Now in order to visualize our census tract attributes spatially, we need to join the census_data to larimer_tracts. We use the function full_join(), specify the two variables we want to join, and specify the name of the column in each that we want to join by (i.e., the column that is consistent between the two). In this case we want to use the column GEOID, which is a unique number given to each census tract in the US.

We want to create a new variable that will become an sf object we can map with tmap later.

census_spatial <- full_join(larimer_tracts, census_data, by = ("GEOID"))

When you inspect this output, you can see that it is a spatial sf multipolygon object, where the data is exactly the same as our census_data data frame but now there is a geometry column/attribute tied to it.


9.1 Publication Ready Figures with ggplot2

For this exercise you will learn how to spruce up your ggplot2 figures with theme customization, annotation, color palettes, and more.

To demonstrate some of these advanced visualization techniques, we will be analyzing the relationships among some census data for Larimer county.

Let’s start with this basic plot:

census_data %>% 
  ggplot(aes(x = median_age, y = non_white_percent))+
  geom_point(color = "black")

And by the end of this lesson turn it into this:

9.1.1 General Appearance

Note that these customizations will vary depending on what geom_ you are using.

9.1.1.1 Customize points within geom_point()

  • color or size points by a variable or apply a specific color/number

  • change the transparency with alpha (ranges from 0-1)

#specific color and size value
census_data %>% 
  ggplot(aes(x = median_age, y = non_white_percent))+
  geom_point(color = "red", size = 4, alpha = 0.5)

When sizing or coloring points by a variable in the dataset, it goes within aes():

# size by a variable
census_data %>% 
  ggplot(aes(x = median_age, y = non_white_percent))+
  geom_point(aes(size = median_income), color = "red")

# color by a variable
census_data %>% 
  ggplot(aes(x = median_age, y = non_white_percent))+
  geom_point(aes(color = median_income), size = 4)

9.1.1.2 Titles and limits

  • add title with ggtitle

  • edit axis labels with xlab() and ylab()

  • change axis limits with xlim() and ylim()

census_data %>% 
  ggplot(aes(x = median_age, y = non_white_percent))+
  geom_point(aes(size = median_income), color = "black")+
  ggtitle("Census Tract socioeconomic data for Larimer County")+
  xlab("Median Age")+
  ylab("People of Color (%)")+
  xlim(c(20, 70))+
  ylim(c(0, 35))

Be cautious of setting the axis limits however, as you notice it omits the full dataset which could lead to dangerous misinterpretations of the data.

You can also put multiple label arguments within labs() like this:

census_data %>% 
  ggplot(aes(x = median_age, y = non_white_percent))+
  geom_point(aes(size = median_income), color = "black")+
  labs(
    title = "Census Tract socioeconomic data for Larimer County",
    x = "Median Age",
    y = "People of Color (%)"
  ) +
  xlim(c(20, 70))+
  ylim(c(0, 35))

9.1.1.3 Chart components with theme()

All ggplot2 components can be customized within the theme() function.

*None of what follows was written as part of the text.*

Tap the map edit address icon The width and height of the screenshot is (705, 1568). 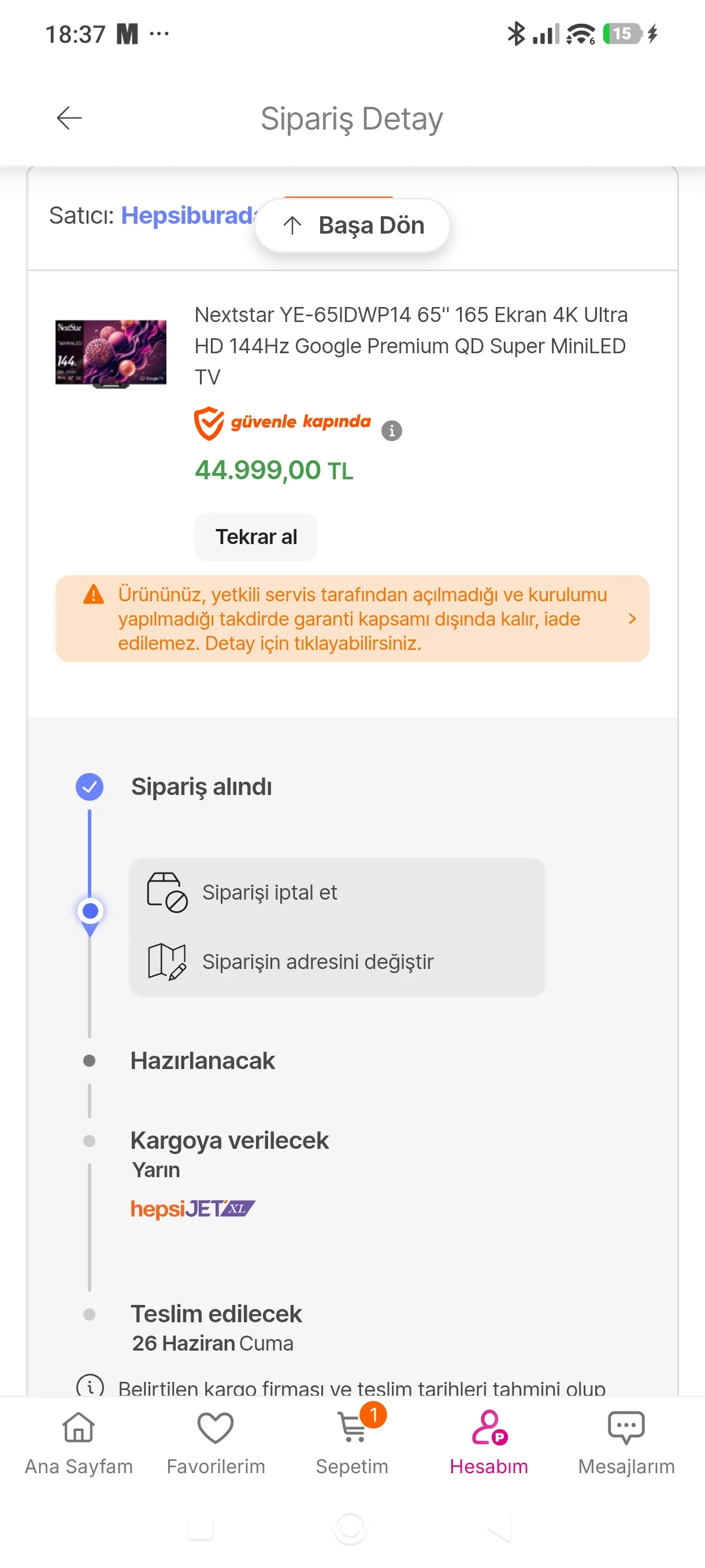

The full list of editable components (there’s a lot!) can be found here. Note that the functions used within theme() depend on the type of components, such as element_text() for text, element_line() for lines, etc.

census_data %>%
  ggplot(aes(x = median_age, y = non_white_percent)) +
  geom_point(aes(size = median_income), color = "black") +
  ggtitle("Census Tract socioeconomic data for Larimer County") +
  xlab("Median Age") +
  ylab("People of Color (%)") +
  theme(
    #edit plot title
    plot.title = element_text(size = 16, color = "blue"),
    # edit x axis title
    axis.title.x = element_text(face = "italic", color = "orange"),
    # edit y axis ticks
    axis.text.y = element_text(face = "bold"),
    # edit grid lines
    panel.grid.major = element_line(color = "black"),

  )

Another change you may want to make is the value breaks in the axis labels (i.e., what values are shown on the axis). To customize that for a continuous variable you can use scale_x_continuous() / scale_y_continuous (for discrete variables use scale_x_discrete ). In this example we will also add anlge = to our axis text to able the labels so they are not too jumbled:

census_data %>%
  ggplot(aes(x = median_age, y = non_white_percent)) +
  geom_point(aes(size = median_income), color = "black") +
  ggtitle("Census Tract socioeconomic data for Larimer County") +
  xlab("Median Age") +
  ylab("People of Color (%)") +
  scale_x_continuous(breaks = seq(15, 90, 5))+
  theme(
    # angle axis labels
    axis.text.x = element_text(angle = 45)
  )

While these edits aren’t necessarily pretty, we are just demonstrating how you would edit specific components of your charts. To edit overall aesthetics of your plots you can change the theme.

9.1.1.4 Themes

ggplot2 comes with many built in theme options (see the complete list here).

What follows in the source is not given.